The broader economic situation and interest rates can greatly impact the decision to move a 401k into bonds. When interest rates are high, newly issued bonds will have higher yields, making them more attractive. However, in a low-interest-rate environment, bonds may not provide the desired returns.

Can I move my 401k to CD without paying taxes? ›

You can rollover your 401(k) account into a CD without any penalties or taxes.

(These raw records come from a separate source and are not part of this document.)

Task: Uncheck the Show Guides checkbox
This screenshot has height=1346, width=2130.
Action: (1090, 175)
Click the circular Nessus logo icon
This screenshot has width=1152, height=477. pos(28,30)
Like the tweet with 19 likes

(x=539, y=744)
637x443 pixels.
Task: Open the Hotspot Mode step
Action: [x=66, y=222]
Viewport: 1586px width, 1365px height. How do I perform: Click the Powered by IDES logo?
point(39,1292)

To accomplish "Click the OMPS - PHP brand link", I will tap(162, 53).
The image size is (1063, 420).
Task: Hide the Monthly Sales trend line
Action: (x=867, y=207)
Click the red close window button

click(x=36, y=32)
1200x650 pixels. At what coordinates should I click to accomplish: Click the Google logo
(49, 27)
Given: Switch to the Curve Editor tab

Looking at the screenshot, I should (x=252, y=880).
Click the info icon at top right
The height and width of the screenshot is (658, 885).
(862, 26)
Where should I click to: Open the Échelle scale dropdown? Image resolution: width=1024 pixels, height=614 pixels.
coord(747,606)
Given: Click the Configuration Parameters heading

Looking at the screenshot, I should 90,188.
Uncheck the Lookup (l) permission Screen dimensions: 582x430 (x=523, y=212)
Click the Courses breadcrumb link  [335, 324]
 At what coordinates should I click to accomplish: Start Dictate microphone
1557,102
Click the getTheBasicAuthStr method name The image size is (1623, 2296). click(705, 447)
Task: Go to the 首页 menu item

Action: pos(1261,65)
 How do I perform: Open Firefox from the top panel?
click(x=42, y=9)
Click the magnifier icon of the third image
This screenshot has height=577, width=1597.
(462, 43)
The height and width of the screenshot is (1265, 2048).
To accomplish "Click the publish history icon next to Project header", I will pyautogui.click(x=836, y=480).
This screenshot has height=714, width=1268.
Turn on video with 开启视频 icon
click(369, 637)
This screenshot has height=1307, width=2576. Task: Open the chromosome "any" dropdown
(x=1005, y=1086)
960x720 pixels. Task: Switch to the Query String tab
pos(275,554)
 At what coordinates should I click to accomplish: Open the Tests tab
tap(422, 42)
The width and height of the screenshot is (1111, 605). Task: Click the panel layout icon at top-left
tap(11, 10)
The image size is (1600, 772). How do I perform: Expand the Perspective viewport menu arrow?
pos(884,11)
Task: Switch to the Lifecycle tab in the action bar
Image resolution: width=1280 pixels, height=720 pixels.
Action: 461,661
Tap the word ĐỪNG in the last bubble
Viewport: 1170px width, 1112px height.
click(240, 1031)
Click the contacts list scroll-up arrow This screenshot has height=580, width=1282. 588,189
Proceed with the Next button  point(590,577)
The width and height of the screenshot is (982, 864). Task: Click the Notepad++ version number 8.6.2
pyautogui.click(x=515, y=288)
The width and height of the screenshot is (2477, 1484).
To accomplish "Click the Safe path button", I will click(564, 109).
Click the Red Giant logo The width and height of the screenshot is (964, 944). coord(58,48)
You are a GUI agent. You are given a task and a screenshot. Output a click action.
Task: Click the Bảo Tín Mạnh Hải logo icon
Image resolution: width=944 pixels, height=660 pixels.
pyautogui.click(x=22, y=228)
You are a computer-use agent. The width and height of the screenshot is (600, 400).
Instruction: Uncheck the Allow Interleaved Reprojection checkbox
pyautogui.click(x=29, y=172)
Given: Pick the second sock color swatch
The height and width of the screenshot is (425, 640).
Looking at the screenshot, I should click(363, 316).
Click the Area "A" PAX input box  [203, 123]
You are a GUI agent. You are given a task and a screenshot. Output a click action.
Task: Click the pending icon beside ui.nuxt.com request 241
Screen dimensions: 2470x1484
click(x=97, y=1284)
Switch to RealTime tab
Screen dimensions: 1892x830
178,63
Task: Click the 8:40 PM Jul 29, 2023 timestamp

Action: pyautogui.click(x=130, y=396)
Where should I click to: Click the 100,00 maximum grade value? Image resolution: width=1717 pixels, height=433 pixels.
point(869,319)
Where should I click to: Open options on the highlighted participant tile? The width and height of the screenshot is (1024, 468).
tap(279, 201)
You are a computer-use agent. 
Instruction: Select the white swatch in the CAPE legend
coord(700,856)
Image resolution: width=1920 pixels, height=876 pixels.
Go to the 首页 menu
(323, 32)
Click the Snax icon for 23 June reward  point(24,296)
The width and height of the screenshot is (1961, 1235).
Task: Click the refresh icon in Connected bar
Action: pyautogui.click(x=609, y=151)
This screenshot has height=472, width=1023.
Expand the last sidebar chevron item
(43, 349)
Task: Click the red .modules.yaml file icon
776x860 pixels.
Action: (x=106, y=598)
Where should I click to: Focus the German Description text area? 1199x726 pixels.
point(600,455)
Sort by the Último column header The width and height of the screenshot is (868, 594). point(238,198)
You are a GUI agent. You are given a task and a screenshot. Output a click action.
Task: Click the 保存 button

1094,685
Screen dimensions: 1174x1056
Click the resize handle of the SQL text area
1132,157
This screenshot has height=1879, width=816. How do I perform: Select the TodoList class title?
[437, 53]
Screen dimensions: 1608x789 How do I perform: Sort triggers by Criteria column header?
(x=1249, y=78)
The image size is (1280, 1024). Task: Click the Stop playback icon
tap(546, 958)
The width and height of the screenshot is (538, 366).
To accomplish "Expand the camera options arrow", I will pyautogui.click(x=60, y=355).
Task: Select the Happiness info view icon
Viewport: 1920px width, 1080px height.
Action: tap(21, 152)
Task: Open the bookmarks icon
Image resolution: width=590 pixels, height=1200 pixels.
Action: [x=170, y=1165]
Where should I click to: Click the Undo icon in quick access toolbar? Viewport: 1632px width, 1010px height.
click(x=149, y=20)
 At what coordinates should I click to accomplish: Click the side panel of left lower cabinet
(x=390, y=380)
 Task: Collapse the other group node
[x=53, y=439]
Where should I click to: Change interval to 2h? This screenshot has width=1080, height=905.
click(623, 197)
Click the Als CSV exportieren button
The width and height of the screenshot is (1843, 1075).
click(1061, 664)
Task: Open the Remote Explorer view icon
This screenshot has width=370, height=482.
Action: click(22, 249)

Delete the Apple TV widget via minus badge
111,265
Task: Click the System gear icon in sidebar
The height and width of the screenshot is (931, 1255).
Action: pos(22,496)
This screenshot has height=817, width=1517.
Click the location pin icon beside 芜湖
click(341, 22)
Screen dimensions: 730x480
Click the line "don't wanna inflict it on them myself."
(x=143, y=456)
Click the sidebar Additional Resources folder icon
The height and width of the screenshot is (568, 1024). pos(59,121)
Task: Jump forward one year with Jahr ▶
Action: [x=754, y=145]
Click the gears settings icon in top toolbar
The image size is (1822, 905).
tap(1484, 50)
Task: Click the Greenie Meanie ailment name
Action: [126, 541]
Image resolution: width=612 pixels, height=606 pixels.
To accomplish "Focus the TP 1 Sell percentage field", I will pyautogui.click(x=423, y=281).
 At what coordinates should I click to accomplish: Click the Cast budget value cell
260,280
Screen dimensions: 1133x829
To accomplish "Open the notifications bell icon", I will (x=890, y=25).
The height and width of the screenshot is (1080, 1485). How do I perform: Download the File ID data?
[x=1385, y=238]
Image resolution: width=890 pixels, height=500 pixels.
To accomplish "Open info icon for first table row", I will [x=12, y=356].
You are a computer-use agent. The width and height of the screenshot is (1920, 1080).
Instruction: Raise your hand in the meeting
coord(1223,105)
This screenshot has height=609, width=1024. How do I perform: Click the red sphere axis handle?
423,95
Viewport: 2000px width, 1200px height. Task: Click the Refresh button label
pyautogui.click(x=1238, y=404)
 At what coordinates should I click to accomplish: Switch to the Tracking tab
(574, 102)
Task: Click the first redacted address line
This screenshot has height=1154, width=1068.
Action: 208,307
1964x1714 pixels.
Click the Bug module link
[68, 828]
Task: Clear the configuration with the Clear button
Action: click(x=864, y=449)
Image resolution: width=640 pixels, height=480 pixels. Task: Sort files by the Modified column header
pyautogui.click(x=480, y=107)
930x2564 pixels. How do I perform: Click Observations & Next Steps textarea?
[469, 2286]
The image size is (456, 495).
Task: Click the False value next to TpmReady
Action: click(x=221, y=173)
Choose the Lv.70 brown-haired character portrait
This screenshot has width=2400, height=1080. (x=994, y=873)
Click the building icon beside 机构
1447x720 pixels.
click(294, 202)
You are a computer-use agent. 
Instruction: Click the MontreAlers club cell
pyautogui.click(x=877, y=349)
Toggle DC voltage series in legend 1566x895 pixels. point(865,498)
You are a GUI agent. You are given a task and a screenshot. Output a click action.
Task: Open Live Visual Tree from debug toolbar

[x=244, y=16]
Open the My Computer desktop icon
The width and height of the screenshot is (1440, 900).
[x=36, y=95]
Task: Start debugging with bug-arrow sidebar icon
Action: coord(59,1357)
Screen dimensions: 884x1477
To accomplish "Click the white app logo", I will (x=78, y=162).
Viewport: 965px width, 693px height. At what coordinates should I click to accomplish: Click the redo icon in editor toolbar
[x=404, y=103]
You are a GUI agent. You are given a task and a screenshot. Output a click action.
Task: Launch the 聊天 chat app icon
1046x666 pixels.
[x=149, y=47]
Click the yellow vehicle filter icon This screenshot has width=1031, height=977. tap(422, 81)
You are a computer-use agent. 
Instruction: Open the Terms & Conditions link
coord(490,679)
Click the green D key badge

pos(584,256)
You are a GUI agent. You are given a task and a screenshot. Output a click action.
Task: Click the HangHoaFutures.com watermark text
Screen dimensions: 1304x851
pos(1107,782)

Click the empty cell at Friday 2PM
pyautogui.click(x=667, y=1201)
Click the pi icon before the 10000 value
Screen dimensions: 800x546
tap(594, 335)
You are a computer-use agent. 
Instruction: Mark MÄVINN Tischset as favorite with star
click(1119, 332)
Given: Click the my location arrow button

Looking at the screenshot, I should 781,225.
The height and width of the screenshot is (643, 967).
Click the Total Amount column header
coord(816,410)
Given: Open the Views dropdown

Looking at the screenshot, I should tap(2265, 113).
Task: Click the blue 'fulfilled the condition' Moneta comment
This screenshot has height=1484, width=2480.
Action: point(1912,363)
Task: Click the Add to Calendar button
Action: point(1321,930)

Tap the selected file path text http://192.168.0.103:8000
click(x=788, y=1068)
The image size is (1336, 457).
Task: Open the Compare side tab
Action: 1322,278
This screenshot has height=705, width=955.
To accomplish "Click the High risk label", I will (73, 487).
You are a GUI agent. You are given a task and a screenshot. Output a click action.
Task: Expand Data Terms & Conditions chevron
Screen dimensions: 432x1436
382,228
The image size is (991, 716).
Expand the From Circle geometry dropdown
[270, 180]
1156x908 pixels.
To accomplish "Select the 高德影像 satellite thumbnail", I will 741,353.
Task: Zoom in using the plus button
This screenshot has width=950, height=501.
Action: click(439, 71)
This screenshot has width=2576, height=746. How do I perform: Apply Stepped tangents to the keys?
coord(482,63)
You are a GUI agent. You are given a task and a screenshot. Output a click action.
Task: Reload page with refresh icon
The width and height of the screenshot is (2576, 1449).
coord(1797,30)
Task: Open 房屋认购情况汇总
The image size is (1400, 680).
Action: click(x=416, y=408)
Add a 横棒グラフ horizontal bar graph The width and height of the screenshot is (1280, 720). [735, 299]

But you need to make sure you're rolling over into an IRA CD, specifically. And always ensure to roll over into a like-kind account, whether a traditional or Roth retirement account, or you might get hit with a surprise tax bill.

Should I panic if my 401k is losing money? ›

Don't “panic sell” your investments

Staying invested is usually safer than trying to time the market. Selling is how you realize losses in your account. And whenever the market takes a hit, remember that retirement saving is a long-term strategy.

What percent of retirement portfolio should be in bonds? ›

40-year-old investor: 80 percent stocks, 20 percent bonds. 50-year-old investor: 70 percent stocks, 30 percent bonds. 60-year-old investor: 60 percent stocks, 40 percent bonds. 70-year-old investor: 50 percent stocks, 50 percent bonds.

When should you move money out of 401k? ›

But that can start to fall apart if you use it like a bank account in the years preceding retirement. In general, it's a good idea to avoid tapping any retirement money until you've reached age 59½.

Is my 401k safe in bonds? ›

If all or almost all of your retirement account is in bonds or CDs, it's conservative. The returns on bond or cash-like investments are typically safe but not high, and they may not even outpace inflation, which the Federal Reserve wants at about 2 percent annually, though it's been higher than that recently.

Should I roll all my 401k together? ›

Whether or not you should combine your 401(k) retirement accounts depends on your personal financial situation, investment preferences, and retirement goals. Some of the benefits of combining 401(k) accounts include: Access to a potentially wider range of investment options.